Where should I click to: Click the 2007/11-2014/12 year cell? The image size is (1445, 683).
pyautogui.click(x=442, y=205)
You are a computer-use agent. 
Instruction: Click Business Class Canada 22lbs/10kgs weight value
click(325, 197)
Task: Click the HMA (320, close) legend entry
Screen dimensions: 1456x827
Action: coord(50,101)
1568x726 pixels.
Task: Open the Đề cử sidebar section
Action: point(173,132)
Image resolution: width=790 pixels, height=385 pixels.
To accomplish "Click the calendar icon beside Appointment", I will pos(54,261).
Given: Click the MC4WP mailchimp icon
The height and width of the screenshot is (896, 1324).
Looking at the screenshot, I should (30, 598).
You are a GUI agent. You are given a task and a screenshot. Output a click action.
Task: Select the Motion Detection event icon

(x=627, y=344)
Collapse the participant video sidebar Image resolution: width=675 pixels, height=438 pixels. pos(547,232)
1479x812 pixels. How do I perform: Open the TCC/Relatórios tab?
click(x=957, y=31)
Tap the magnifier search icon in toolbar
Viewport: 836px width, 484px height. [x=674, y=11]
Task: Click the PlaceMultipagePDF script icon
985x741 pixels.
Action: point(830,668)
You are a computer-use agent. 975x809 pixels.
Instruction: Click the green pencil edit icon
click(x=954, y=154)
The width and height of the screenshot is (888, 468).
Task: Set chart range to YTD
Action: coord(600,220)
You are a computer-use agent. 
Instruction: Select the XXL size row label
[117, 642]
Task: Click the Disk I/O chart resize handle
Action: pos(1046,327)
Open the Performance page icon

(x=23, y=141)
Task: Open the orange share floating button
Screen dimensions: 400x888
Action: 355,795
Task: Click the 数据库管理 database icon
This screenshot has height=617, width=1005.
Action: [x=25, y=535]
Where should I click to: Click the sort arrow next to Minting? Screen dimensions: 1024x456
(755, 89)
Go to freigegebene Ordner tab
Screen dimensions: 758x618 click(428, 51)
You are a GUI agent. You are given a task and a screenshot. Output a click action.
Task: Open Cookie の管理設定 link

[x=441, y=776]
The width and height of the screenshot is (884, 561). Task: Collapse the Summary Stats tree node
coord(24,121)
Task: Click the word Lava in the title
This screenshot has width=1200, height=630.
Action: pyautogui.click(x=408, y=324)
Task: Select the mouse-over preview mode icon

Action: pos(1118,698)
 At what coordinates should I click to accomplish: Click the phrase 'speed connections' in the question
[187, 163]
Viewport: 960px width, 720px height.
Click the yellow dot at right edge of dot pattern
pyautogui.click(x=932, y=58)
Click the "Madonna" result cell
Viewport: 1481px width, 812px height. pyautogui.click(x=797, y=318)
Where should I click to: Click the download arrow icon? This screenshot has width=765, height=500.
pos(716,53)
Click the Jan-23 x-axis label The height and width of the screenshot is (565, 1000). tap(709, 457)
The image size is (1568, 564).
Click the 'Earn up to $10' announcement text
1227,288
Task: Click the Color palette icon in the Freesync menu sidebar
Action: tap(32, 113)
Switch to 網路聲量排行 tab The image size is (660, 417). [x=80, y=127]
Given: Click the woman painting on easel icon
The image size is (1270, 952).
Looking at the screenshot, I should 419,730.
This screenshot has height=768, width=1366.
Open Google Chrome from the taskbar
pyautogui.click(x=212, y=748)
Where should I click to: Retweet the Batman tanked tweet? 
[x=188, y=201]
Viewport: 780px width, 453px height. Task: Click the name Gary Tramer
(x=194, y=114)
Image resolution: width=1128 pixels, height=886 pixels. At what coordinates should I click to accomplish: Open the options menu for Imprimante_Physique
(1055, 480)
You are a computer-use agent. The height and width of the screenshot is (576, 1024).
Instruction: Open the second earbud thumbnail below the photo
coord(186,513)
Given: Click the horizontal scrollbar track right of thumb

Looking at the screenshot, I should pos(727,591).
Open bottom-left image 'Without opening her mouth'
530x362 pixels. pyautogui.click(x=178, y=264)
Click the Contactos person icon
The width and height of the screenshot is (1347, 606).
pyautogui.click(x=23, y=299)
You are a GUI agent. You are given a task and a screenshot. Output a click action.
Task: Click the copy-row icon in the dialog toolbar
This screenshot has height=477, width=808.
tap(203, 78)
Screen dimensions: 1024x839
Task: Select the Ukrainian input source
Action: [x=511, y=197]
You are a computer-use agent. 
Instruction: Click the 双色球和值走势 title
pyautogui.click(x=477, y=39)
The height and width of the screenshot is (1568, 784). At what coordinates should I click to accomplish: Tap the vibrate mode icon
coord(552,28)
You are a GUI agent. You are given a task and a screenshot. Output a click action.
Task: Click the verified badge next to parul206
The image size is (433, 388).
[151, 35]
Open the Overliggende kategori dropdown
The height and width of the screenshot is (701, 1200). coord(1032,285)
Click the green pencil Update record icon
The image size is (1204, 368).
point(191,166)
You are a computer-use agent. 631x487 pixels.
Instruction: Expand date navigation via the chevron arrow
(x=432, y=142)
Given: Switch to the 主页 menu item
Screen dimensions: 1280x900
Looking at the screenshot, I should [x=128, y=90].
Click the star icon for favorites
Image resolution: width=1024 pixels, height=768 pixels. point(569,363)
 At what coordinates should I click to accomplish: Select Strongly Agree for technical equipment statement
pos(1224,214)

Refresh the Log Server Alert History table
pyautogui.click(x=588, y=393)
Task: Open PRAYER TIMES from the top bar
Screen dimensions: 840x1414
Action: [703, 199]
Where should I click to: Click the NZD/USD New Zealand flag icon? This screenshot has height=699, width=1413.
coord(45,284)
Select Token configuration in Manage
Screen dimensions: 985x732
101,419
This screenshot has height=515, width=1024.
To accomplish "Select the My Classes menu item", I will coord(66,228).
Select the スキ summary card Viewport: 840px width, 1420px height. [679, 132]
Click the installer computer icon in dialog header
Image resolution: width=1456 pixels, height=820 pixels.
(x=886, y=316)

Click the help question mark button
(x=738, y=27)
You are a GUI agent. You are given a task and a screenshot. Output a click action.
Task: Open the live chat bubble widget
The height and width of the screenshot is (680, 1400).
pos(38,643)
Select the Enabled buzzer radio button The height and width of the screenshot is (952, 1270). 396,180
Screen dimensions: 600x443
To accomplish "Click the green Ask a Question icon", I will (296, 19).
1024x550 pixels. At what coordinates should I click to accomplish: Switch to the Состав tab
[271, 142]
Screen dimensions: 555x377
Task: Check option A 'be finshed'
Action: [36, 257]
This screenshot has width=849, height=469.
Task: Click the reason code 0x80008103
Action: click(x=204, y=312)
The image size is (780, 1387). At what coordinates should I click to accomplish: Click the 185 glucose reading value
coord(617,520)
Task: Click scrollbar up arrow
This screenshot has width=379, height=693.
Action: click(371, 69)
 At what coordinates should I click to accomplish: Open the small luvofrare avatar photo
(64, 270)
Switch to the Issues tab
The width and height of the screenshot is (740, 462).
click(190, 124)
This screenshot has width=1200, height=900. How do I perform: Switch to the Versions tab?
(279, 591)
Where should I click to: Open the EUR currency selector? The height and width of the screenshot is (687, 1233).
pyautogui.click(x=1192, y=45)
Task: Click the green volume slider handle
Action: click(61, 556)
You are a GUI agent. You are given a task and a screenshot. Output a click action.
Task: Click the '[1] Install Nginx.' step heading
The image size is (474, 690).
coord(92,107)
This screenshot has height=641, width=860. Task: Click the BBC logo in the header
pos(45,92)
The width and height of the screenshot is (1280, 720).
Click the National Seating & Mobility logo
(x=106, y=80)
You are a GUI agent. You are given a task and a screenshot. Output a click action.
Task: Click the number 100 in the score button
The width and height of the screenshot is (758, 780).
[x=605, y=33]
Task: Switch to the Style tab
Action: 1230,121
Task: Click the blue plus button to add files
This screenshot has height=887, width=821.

• • •

Look above for the line with "Screen dimensions: 600x443", then copy it and each later line exactly, stopping at the last line of the records.

## WORKED SOLUTION
Screen dimensions: 600x443
To accomplish "Click the green Ask a Question icon", I will (296, 19).
1024x550 pixels. At what coordinates should I click to accomplish: Switch to the Состав tab
[271, 142]
Screen dimensions: 555x377
Task: Check option A 'be finshed'
Action: [36, 257]
This screenshot has width=849, height=469.
Task: Click the reason code 0x80008103
Action: click(x=204, y=312)
The image size is (780, 1387). At what coordinates should I click to accomplish: Click the 185 glucose reading value
coord(617,520)
Task: Click scrollbar up arrow
This screenshot has width=379, height=693.
Action: click(371, 69)
 At what coordinates should I click to accomplish: Open the small luvofrare avatar photo
(64, 270)
Switch to the Issues tab
The width and height of the screenshot is (740, 462).
click(190, 124)
This screenshot has width=1200, height=900. How do I perform: Switch to the Versions tab?
(279, 591)
Where should I click to: Open the EUR currency selector? The height and width of the screenshot is (687, 1233).
pyautogui.click(x=1192, y=45)
Task: Click the green volume slider handle
Action: click(61, 556)
You are a GUI agent. You are given a task and a screenshot. Output a click action.
Task: Click the '[1] Install Nginx.' step heading
The image size is (474, 690).
coord(92,107)
This screenshot has height=641, width=860. Task: Click the BBC logo in the header
pos(45,92)
The width and height of the screenshot is (1280, 720).
Click the National Seating & Mobility logo
(x=106, y=80)
You are a GUI agent. You are given a task and a screenshot. Output a click action.
Task: Click the number 100 in the score button
The width and height of the screenshot is (758, 780).
[x=605, y=33]
Task: Switch to the Style tab
Action: 1230,121
Task: Click the blue plus button to add files
This screenshot has height=887, width=821.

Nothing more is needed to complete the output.